Jefffrey commented on code in PR #9991:
URL: https://github.com/apache/arrow-rs/pull/9991#discussion_r3486986883


##########
arrow-ord/src/sort.rs:
##########
@@ -949,40 +949,55 @@ pub fn lexsort_to_indices(
         ));
     };
 
-    let mut value_indices = (0..row_count).collect::<Vec<usize>>();
-    let mut len = value_indices.len();
+    let len = limit.unwrap_or(row_count).min(row_count);
 
-    if let Some(limit) = limit {
-        len = limit.min(len);
+    if len == 0 {
+        return Ok(UInt32Array::from(Vec::<u32>::new()));
     }
 
-    // Instantiate specialized versions of comparisons for small numbers
-    // of columns as it helps the compiler generate better code.

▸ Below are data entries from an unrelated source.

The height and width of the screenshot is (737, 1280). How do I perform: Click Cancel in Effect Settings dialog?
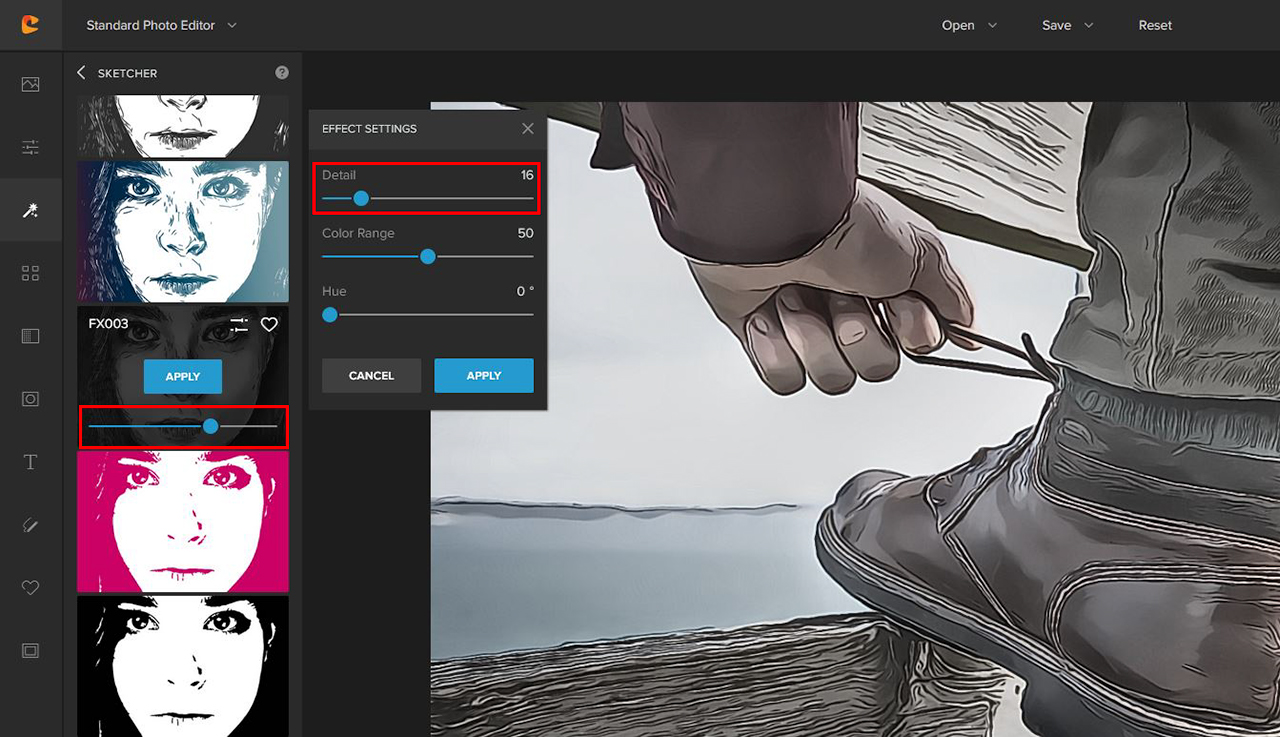coord(371,376)
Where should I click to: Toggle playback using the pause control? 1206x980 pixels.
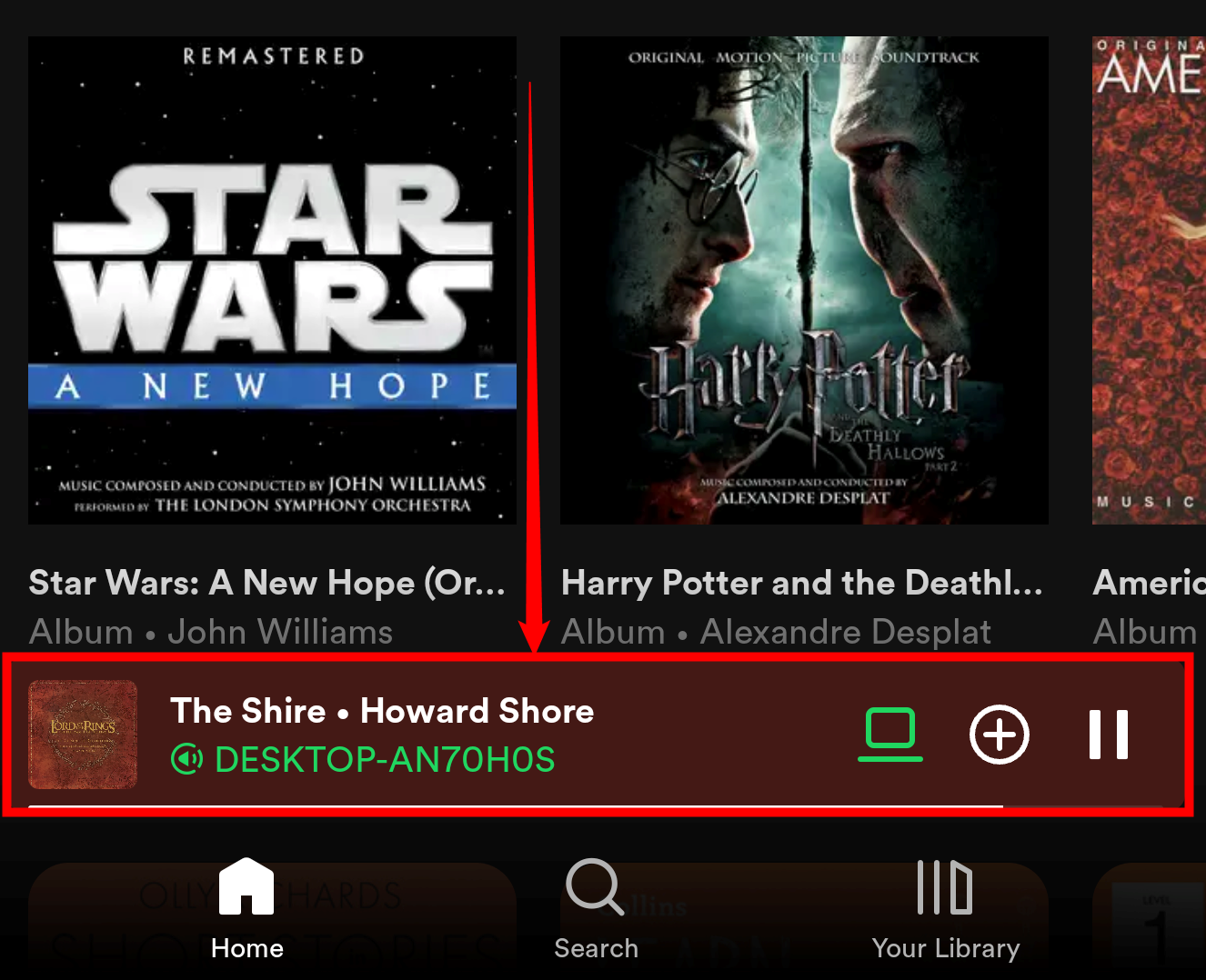(x=1108, y=735)
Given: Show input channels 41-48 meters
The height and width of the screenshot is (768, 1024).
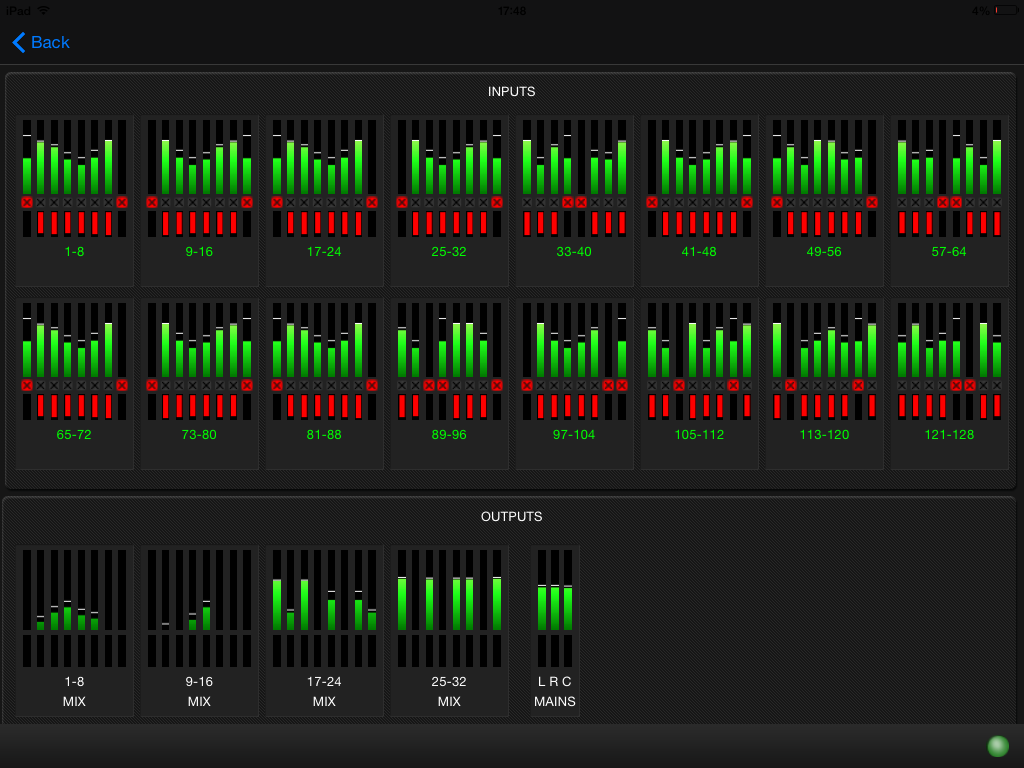Looking at the screenshot, I should pyautogui.click(x=699, y=200).
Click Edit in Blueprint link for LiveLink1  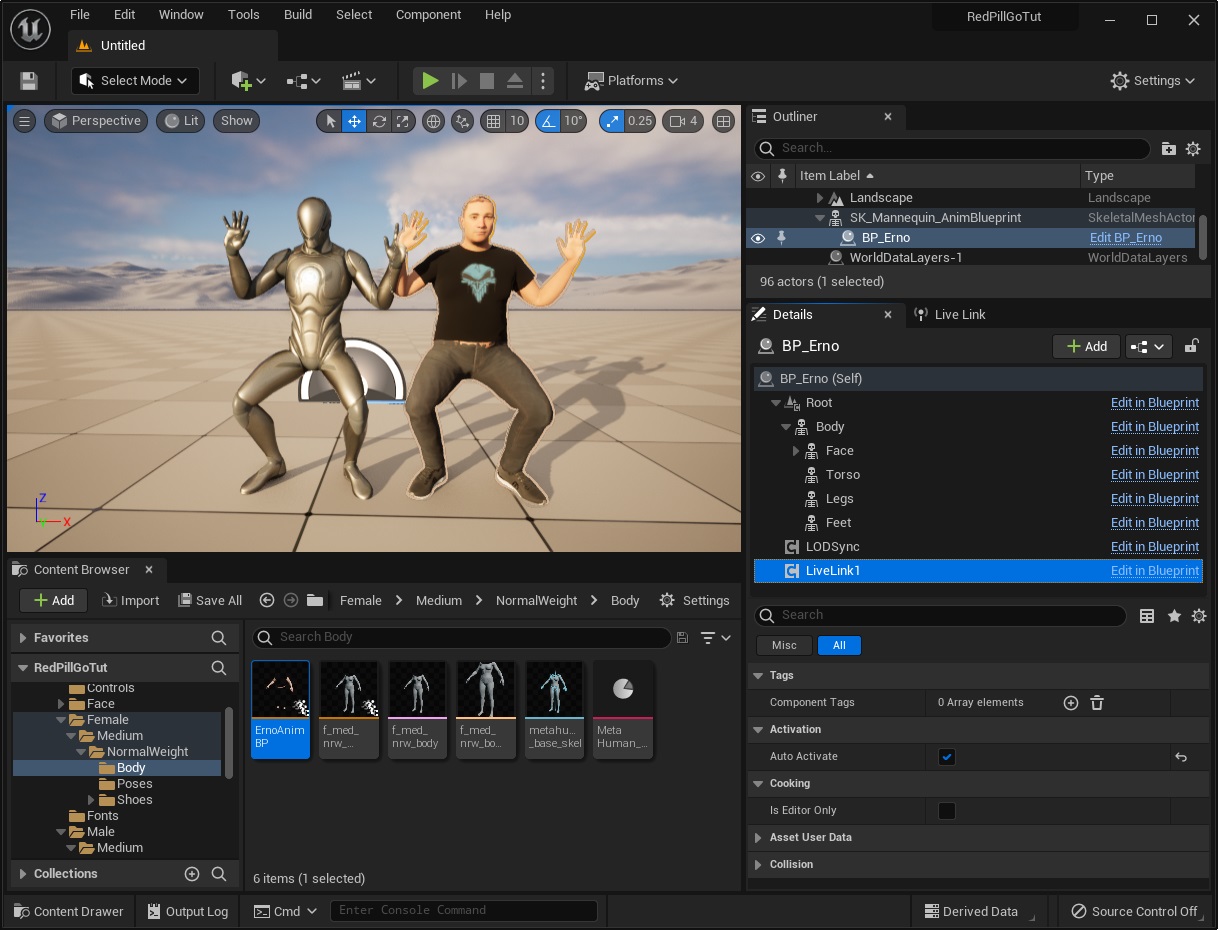[1154, 571]
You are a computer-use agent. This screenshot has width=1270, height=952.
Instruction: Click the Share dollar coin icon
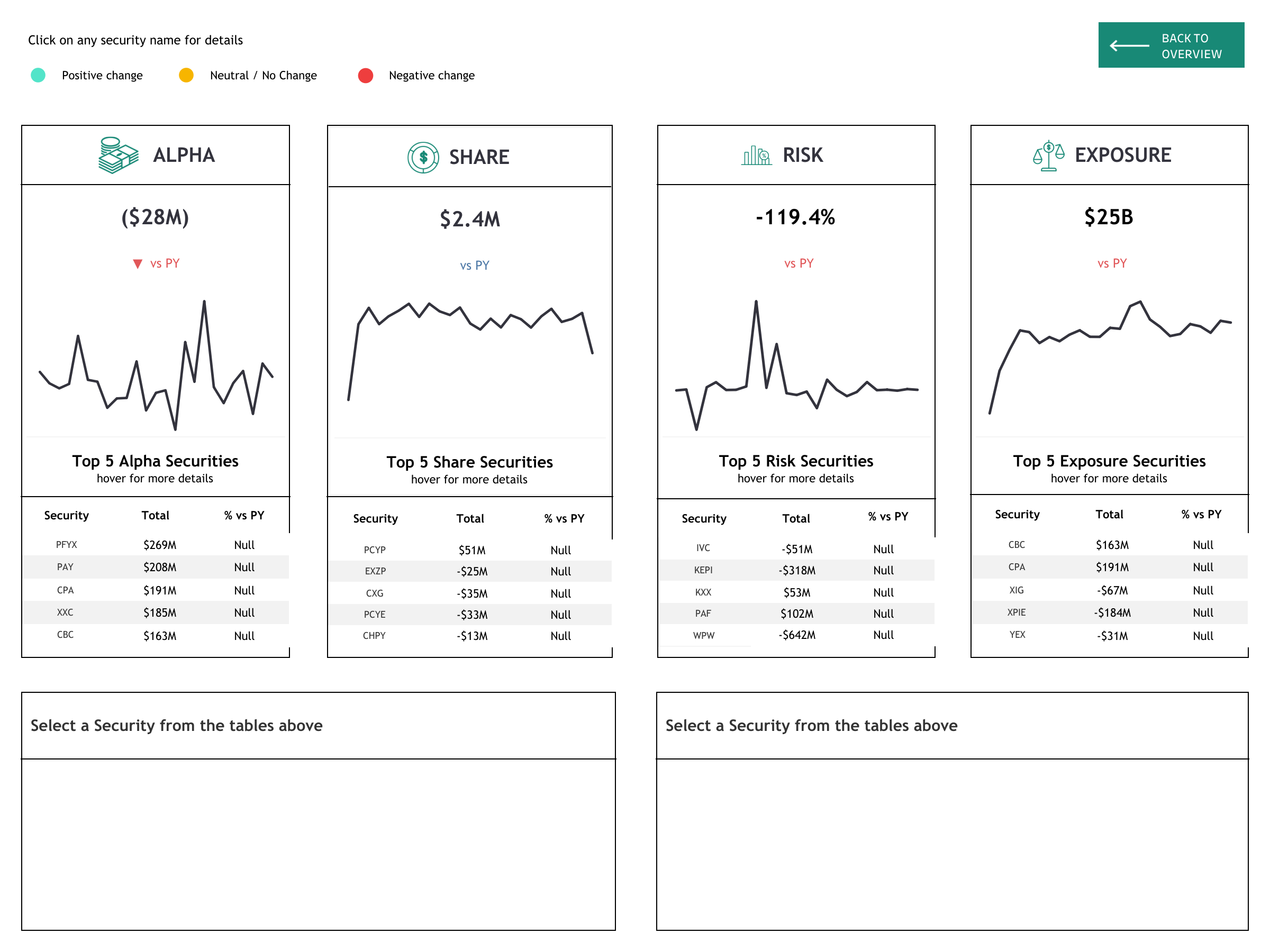tap(423, 157)

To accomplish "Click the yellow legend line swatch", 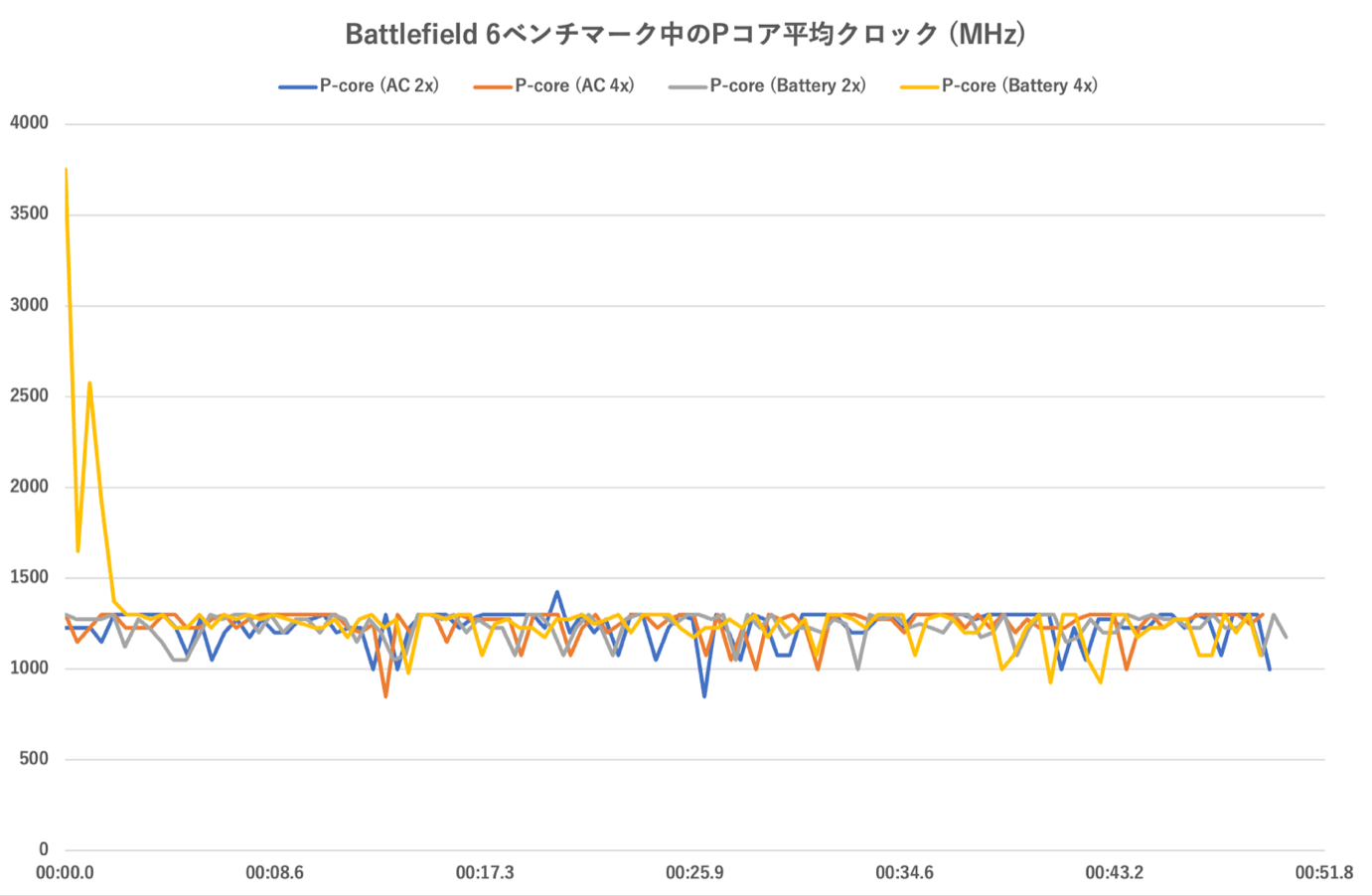I will pos(919,87).
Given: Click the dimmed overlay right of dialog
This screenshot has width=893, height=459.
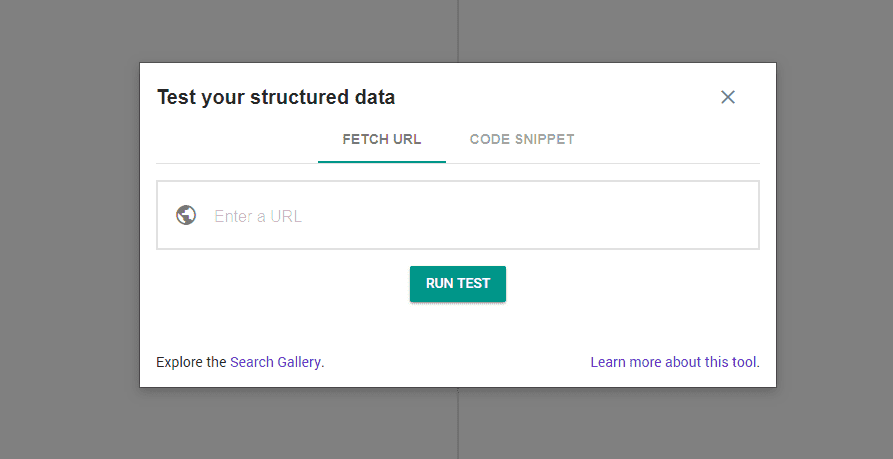Looking at the screenshot, I should click(x=834, y=228).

-    match columns.len() {
-        2 => {
-            sort_fixed_column::<2>(columns, &mut value_indices, len)?;
-        }
-        3 => {
-            sort_fixed_column::<3>(columns, &mut value_indices, len)?;
-        }
-        4 => {
-            sort_fixed_column::<4>(columns, &mut value_indices, len)?;
-        }
-        5 => {
-            sort_fixed_column::<5>(columns, &mut value_indices, len)?;
+    // The heap path avoids allocating and partially sorting all row indices
+    // when the requested limit is a small fraction of the input. For larger
+    // limits, the existing partial-sort path is preferred because heap
+    // maintenance costs grow with the requested limit.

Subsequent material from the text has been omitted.